• **Supplied material**:
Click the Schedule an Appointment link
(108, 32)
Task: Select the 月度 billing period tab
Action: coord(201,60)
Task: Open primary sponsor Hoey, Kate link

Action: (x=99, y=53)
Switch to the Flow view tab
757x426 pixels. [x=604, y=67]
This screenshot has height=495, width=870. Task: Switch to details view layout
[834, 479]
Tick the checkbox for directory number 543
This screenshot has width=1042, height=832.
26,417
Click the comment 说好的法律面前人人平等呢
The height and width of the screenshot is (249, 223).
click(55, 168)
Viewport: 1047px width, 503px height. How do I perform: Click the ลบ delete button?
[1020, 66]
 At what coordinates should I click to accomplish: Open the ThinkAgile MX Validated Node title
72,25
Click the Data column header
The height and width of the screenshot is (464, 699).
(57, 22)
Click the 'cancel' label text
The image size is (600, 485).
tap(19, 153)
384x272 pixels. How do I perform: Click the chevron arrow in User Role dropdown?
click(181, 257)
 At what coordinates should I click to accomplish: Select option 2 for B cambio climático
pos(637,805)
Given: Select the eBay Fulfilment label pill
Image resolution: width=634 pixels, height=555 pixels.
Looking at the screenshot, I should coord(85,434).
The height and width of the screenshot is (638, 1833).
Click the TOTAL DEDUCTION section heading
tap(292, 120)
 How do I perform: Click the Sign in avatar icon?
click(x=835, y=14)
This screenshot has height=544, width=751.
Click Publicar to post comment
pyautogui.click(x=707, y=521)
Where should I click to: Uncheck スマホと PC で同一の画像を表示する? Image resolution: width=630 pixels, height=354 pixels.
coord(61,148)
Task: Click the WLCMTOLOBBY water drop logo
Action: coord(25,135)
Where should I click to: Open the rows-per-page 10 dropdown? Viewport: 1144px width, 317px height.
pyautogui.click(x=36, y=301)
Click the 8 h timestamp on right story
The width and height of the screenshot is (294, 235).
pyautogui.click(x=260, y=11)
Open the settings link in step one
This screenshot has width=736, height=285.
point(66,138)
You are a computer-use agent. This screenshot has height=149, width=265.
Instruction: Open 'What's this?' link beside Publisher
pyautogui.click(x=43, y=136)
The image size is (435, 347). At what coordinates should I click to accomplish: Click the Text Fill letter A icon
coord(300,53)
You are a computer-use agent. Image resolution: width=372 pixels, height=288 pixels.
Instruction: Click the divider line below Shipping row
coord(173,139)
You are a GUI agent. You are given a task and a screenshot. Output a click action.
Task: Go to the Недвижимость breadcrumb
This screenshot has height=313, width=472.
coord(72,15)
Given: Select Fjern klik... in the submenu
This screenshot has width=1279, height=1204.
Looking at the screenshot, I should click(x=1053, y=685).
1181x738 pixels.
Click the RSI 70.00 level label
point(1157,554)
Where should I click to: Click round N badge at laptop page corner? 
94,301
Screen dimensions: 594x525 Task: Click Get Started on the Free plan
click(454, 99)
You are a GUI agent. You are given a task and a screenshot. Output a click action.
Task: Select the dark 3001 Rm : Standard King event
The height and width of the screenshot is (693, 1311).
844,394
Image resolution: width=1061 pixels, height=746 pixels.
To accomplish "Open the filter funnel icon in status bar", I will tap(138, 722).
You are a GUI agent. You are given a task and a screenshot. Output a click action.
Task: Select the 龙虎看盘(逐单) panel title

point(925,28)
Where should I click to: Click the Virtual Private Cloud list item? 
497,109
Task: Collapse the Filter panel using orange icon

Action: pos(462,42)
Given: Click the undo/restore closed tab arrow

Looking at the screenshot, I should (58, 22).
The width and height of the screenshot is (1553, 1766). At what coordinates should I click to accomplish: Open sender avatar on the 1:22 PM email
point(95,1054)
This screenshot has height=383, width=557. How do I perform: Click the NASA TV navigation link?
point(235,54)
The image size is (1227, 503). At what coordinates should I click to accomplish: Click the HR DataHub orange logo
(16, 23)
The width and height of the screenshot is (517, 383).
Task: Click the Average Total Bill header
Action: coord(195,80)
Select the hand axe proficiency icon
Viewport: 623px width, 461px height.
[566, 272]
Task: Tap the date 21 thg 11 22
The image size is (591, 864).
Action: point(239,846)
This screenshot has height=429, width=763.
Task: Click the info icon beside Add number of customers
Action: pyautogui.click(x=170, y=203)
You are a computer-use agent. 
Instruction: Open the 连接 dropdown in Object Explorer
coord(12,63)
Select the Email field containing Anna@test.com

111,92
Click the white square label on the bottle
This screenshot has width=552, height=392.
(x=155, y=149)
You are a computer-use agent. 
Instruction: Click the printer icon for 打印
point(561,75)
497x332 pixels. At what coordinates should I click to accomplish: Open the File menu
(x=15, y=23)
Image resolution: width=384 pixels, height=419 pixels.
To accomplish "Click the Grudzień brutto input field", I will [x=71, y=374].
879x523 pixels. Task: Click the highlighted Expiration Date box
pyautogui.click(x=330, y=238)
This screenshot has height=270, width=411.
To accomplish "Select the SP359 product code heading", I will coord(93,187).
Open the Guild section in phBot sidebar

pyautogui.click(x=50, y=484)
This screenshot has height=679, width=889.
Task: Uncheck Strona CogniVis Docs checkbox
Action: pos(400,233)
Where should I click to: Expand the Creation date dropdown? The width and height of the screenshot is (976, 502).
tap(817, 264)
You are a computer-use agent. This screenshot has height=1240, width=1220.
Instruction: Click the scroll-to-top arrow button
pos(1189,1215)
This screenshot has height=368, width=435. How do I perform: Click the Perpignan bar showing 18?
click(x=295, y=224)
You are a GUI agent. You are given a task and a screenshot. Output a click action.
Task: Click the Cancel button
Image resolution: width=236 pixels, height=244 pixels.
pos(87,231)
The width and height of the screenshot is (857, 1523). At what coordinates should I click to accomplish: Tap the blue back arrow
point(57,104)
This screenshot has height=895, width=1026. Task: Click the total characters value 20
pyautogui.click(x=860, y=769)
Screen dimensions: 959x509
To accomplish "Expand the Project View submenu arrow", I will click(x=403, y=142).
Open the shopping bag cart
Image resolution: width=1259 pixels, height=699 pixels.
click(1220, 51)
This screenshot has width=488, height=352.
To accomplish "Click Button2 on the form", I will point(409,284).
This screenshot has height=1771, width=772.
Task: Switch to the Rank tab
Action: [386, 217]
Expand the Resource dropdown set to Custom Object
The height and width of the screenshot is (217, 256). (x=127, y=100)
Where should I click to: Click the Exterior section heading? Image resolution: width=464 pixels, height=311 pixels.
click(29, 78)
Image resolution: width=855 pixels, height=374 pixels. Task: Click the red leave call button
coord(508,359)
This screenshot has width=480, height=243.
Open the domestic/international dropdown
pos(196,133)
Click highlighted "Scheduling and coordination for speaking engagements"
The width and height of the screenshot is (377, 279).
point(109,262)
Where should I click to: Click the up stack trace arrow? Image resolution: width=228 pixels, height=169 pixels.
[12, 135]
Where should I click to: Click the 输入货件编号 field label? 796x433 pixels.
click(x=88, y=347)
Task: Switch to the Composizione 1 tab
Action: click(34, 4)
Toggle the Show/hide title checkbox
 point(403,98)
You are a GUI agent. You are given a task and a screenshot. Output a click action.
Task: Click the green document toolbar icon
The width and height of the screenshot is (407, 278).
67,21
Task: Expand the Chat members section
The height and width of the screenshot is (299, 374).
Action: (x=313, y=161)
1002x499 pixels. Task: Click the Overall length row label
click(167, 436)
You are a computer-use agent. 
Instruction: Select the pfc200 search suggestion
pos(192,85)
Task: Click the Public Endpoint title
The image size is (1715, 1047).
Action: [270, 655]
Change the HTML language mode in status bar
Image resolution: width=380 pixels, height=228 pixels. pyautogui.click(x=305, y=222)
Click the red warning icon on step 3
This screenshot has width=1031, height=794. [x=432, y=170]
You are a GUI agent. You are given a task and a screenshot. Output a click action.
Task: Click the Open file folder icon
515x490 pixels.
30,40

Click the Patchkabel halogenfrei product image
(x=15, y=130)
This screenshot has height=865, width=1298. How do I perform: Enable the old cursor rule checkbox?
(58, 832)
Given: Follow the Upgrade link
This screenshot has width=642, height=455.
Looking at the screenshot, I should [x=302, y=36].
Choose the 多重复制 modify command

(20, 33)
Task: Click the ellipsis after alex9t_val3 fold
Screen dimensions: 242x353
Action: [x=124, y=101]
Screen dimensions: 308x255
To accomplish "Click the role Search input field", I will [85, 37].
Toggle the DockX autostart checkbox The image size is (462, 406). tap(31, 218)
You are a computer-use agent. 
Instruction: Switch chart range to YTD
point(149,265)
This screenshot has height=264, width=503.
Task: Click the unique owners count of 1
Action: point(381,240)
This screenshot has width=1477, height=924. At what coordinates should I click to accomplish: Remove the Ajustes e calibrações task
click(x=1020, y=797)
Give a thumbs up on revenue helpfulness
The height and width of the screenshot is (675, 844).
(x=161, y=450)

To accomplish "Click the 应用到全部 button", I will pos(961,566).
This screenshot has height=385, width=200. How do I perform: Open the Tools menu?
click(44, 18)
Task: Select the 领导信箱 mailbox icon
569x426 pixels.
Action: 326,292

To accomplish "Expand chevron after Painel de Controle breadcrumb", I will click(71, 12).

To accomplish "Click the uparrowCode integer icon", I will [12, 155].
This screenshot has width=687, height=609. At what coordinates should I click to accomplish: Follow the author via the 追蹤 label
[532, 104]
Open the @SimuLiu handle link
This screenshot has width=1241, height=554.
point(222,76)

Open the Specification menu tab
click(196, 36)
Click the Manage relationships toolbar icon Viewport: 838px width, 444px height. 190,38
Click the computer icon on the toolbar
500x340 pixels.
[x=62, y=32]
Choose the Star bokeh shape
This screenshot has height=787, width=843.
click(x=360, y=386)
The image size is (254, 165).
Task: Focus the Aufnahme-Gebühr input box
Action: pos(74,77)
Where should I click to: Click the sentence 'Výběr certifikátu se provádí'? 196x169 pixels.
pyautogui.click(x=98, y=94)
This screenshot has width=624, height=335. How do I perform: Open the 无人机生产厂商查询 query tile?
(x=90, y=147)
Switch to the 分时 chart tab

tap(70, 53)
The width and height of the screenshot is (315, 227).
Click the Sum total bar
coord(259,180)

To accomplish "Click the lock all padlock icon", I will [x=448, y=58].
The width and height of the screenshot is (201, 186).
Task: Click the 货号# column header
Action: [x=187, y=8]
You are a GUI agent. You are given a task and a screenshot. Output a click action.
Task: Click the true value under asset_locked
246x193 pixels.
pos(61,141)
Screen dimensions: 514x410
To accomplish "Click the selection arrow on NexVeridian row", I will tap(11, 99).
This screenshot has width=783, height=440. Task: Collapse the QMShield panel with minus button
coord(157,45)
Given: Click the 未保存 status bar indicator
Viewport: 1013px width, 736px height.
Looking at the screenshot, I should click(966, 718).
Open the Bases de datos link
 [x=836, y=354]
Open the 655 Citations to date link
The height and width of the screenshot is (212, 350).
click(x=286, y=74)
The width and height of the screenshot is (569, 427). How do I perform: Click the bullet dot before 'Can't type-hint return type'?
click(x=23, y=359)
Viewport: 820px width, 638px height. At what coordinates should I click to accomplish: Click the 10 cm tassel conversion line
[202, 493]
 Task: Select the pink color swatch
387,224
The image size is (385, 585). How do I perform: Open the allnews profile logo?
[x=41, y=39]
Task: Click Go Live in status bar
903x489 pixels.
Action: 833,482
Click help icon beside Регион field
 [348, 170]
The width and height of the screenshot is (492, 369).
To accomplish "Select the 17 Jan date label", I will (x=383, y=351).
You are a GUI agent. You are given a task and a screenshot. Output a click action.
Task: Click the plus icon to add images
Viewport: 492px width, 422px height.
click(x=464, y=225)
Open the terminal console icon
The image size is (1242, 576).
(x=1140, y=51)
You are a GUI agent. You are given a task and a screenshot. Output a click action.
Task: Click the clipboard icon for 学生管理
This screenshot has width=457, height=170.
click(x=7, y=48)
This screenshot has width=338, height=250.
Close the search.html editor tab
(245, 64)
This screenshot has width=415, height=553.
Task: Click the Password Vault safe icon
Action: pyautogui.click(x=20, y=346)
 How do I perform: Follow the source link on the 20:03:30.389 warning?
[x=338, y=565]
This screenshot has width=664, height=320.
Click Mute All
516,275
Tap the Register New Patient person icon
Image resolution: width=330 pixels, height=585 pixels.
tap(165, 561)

• **About this task**:
The expected output is each line of the records above that includes the word "breadcrumb".

• **Response area**:
Task: Go to the Недвижимость breadcrumb
To accomplish "Expand chevron after Painel de Controle breadcrumb", I will click(71, 12).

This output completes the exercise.